[Math] Long integer multiplication using FFT in integer rings

algorithmscomputational complexityfourier analysisroots-of-unity

I would like to perform long integer (~= polynomial) multiplication using the FFT or its direct analogue, but never leave integer rings.

Please excuse in advance all my mistakes in formulation and possible misunderstanding of concepts, since I am always having trouble with algebra. I would highly appreciate the simplest yet the fullest answer thereby.

I assume that the numbers I multiply have both the length $2^k$, so no problems with exact halving.

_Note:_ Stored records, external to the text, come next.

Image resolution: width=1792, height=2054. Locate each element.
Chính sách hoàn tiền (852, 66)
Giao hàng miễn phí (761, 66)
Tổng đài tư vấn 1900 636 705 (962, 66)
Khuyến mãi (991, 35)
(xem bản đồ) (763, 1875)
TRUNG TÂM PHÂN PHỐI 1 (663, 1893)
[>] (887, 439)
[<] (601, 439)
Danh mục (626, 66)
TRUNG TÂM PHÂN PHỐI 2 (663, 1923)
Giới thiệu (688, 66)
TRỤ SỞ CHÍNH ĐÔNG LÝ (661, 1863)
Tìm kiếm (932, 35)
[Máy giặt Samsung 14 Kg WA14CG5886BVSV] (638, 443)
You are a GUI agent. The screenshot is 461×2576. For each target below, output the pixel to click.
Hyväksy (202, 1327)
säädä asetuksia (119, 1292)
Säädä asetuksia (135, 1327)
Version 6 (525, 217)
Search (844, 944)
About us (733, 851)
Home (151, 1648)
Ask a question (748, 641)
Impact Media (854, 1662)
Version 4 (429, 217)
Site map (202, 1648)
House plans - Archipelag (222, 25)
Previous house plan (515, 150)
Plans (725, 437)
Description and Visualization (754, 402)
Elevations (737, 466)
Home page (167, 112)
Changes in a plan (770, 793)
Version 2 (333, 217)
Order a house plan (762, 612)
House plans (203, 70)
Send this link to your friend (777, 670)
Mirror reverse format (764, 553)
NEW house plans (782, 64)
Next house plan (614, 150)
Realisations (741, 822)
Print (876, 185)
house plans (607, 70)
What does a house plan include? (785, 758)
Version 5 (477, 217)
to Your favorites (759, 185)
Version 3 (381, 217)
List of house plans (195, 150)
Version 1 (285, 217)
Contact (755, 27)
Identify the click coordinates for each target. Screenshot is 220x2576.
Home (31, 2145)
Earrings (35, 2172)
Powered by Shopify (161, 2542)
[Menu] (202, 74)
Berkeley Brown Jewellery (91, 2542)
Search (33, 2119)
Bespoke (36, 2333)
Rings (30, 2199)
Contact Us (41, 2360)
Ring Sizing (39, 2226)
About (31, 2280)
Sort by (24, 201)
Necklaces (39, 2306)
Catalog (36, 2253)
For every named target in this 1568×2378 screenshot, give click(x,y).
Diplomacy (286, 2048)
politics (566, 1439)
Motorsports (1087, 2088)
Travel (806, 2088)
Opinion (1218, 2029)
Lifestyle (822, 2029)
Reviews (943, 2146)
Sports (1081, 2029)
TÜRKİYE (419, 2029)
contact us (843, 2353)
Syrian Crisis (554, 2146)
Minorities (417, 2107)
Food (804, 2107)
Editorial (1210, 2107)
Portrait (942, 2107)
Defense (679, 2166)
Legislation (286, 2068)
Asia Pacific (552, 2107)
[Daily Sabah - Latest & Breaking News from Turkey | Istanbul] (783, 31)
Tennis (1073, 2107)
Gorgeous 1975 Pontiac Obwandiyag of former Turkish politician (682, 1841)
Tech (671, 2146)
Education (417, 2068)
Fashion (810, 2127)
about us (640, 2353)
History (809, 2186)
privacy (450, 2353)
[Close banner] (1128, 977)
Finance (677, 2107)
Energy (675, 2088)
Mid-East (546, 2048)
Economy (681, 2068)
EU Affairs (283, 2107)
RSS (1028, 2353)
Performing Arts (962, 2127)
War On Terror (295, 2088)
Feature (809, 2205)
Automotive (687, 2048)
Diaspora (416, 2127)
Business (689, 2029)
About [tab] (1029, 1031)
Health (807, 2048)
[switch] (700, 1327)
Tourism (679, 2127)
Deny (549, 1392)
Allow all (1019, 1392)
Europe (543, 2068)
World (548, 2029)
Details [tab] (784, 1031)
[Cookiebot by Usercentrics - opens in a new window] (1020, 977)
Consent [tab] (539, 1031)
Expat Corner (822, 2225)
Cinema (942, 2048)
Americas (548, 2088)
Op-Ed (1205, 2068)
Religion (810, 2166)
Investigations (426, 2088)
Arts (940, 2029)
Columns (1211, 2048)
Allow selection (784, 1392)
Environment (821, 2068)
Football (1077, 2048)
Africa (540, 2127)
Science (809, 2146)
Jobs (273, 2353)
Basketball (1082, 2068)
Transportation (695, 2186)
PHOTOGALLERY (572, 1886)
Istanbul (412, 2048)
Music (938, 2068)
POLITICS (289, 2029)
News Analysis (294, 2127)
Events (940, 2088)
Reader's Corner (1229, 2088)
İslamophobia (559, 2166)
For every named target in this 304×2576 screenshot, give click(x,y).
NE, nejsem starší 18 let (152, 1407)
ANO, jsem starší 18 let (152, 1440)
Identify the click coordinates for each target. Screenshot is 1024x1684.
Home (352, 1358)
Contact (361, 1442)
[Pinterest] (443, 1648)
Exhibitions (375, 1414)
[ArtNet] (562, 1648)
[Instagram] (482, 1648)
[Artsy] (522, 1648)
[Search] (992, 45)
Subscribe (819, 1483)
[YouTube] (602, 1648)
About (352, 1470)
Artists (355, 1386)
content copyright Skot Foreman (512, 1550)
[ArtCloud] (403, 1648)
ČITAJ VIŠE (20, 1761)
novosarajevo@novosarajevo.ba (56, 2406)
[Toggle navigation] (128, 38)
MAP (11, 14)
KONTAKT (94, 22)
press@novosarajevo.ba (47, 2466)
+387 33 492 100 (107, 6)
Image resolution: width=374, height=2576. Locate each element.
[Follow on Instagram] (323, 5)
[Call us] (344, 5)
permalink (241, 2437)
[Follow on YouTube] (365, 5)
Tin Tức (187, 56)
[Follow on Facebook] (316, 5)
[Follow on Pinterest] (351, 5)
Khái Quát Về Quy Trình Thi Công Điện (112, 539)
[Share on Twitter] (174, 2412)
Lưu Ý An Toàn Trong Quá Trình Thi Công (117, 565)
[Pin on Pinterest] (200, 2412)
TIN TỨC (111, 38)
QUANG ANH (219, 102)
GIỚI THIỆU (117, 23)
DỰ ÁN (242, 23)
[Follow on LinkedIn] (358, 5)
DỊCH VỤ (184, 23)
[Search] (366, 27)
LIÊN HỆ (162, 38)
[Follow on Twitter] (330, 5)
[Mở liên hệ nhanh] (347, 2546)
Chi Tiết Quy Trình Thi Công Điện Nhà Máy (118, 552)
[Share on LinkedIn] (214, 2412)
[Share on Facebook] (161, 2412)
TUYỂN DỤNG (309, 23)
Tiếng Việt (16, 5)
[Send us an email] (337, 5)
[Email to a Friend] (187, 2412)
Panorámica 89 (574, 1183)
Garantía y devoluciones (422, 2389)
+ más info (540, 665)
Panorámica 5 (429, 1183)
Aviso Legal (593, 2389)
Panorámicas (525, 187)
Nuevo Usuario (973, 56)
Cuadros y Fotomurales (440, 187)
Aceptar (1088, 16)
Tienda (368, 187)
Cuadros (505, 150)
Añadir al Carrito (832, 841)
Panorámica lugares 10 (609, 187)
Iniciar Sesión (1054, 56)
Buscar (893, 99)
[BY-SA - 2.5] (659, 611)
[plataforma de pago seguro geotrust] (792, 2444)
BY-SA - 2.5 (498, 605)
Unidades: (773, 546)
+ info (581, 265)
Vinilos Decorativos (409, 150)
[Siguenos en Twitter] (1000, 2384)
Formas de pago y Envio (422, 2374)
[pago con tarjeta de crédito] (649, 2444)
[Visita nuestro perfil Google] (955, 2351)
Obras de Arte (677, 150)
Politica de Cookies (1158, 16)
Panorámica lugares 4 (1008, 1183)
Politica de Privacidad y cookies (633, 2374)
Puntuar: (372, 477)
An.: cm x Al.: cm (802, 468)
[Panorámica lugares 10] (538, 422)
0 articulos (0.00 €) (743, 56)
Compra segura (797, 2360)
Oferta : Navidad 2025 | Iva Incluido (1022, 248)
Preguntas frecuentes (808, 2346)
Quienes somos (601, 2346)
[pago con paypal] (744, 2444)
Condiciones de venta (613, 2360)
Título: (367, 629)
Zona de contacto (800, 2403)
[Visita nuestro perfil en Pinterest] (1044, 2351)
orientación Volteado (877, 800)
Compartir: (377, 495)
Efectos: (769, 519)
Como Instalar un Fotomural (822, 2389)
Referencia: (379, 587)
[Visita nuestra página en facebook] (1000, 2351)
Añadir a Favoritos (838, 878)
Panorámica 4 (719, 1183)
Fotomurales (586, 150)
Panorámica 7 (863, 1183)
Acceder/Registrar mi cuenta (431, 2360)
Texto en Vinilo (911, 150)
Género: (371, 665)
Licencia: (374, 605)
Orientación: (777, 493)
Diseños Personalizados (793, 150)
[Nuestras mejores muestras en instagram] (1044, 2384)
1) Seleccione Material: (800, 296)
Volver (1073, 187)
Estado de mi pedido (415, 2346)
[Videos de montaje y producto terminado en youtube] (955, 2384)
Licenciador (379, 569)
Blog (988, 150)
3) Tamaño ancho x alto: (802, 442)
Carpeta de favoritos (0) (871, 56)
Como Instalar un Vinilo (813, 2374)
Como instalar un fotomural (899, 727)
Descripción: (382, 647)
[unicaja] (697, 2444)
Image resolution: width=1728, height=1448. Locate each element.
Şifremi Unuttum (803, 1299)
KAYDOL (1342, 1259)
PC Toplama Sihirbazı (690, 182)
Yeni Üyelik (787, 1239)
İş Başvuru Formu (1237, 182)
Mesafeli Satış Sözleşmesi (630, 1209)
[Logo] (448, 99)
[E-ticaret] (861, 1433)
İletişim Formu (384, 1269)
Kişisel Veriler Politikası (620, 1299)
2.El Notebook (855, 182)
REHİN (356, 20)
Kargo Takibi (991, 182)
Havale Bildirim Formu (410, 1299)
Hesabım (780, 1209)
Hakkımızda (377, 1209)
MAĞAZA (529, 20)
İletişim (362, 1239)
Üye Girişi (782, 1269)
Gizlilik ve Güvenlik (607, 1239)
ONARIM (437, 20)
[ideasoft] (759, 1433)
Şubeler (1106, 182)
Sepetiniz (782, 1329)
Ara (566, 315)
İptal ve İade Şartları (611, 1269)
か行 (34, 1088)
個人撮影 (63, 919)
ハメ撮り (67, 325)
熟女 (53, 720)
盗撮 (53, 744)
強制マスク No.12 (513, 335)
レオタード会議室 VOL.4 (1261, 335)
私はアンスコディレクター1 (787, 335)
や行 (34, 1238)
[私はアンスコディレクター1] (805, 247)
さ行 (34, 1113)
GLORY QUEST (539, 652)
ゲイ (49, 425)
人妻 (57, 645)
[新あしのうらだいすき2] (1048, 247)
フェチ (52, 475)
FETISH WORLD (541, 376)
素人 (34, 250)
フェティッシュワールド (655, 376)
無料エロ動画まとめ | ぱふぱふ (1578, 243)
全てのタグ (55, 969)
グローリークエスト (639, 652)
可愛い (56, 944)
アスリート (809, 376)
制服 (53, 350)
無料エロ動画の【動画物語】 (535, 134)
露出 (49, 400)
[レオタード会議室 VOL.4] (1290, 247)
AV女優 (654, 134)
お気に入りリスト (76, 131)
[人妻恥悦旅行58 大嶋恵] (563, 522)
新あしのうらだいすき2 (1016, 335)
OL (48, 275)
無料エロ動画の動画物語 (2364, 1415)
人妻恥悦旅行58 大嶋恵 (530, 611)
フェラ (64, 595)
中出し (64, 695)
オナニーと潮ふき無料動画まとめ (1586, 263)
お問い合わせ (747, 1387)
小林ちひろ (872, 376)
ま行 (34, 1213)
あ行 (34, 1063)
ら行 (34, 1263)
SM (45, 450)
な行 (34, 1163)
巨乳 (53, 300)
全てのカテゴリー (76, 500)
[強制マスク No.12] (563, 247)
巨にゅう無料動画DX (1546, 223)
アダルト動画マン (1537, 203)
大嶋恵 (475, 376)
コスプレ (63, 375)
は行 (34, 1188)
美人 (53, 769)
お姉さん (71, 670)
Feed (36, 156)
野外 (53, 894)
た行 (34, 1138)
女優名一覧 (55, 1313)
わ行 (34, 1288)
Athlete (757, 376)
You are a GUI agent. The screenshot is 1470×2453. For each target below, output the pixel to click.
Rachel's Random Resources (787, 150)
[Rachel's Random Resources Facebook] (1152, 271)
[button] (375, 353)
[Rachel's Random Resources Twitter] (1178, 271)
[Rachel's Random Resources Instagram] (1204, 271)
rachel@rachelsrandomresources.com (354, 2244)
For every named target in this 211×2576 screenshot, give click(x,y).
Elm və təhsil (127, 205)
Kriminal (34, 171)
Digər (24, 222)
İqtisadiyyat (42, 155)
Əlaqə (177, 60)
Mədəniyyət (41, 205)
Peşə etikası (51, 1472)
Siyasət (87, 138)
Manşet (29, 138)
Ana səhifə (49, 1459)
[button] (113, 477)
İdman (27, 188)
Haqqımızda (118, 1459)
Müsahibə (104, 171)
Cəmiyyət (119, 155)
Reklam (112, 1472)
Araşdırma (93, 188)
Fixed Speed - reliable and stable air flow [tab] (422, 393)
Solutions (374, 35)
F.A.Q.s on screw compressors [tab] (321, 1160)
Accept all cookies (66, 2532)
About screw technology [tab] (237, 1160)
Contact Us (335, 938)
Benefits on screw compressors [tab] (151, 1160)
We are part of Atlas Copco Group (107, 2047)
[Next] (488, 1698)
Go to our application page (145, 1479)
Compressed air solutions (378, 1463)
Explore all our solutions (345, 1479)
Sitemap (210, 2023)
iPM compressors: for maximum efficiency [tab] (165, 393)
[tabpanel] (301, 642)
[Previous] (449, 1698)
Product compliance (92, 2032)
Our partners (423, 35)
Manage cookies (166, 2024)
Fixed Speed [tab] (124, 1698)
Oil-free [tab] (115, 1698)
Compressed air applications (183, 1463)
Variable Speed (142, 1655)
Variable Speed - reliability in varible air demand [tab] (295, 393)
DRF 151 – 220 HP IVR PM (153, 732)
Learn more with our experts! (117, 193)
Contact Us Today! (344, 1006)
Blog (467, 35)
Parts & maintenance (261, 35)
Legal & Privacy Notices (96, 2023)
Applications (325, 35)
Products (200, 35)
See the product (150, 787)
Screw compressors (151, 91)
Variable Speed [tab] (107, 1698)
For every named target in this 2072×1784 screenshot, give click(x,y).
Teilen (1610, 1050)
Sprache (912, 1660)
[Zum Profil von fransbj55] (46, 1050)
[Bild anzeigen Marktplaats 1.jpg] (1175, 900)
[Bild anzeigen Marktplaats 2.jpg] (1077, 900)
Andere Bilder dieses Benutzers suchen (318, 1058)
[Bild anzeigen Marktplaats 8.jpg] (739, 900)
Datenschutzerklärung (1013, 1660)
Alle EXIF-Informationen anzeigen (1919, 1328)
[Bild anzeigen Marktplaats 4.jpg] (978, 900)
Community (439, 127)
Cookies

As far as I understand, I don't care about the algebraic structure I'm performing the FFT in, as long as I have found the primitive n-th root of unity $\omega$.

Question 1

Is it true? I was thinking about $GF$, of which I know nothing 🙂 except for the fact that they have primitive elements which cannot be computed quickly. But even if I compute it in advance, for some $GF(p)$ of big cardinality – will this allow me to quickly compute primitive $n-th$ roots of unity for arbitrary $n=2^k$? (perhaps with an obvious restriction $n<N$ for some big $N$)

Question 2

Is it true that if I have a primitive n-th root of unity, all the powers $\omega^0, \omega^1, …, \omega^{n-1}$ ought to be different?

Question 3

Is this enough for the FFT? In Cormen's book the 'divide and conquer' approach relies on the fact that when you perform the division

$A(x) = A_{even}(x^2) + x A_{odd}(x^2)$

and compute the values of these two polynomials at points

$(\omega^0_n)^2, (\omega^1_n)^2, …, (\omega^{n-1}_n)^2$,

the latter list consists of only $n/2$ distinct values, which are all $n/2$-th primitive roots of unity.

Question 4

Which algebraic structure can guarantee me this property?

Question 5

I also wanted to emphasize that I naturally want to multiply arbitrary numbers quickly (perhaps just bounded by some big value $N$) – anything just to keep the overall complexity of the multiplication in $O(n \log n)$.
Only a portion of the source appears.